* **Required task**
Copy the listing below word for word, from the line holding "Viewport: 527px width, 413px height." through the end of the listing, both ends included.

* **Supplied entries**
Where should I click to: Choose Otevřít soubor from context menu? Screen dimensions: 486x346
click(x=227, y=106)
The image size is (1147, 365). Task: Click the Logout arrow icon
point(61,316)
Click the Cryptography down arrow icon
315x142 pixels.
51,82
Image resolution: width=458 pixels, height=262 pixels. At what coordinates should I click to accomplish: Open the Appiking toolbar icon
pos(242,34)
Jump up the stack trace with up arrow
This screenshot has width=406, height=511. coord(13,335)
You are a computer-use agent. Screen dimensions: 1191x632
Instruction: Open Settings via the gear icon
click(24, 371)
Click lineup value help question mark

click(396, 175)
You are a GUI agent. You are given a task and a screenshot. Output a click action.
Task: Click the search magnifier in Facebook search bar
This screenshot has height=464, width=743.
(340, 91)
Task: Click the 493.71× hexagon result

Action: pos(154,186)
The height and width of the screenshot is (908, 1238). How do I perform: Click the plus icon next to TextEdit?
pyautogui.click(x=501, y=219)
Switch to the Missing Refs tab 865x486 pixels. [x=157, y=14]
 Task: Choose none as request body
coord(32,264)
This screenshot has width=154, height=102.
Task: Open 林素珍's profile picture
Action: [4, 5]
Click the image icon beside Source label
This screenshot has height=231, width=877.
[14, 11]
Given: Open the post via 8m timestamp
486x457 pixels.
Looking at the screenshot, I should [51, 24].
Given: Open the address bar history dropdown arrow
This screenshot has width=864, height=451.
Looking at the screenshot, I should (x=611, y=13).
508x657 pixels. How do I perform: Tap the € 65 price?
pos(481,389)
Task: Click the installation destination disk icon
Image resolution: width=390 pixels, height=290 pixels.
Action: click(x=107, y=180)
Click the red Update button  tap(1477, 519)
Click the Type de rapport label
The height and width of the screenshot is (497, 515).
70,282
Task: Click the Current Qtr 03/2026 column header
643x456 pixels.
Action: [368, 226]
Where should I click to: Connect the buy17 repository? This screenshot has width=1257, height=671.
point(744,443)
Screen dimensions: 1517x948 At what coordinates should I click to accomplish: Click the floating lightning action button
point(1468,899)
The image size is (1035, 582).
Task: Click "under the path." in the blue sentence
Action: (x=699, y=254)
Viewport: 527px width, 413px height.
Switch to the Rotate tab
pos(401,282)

* **Correct answer**
Viewport: 527px width, 413px height.
Switch to the Rotate tab
pos(401,282)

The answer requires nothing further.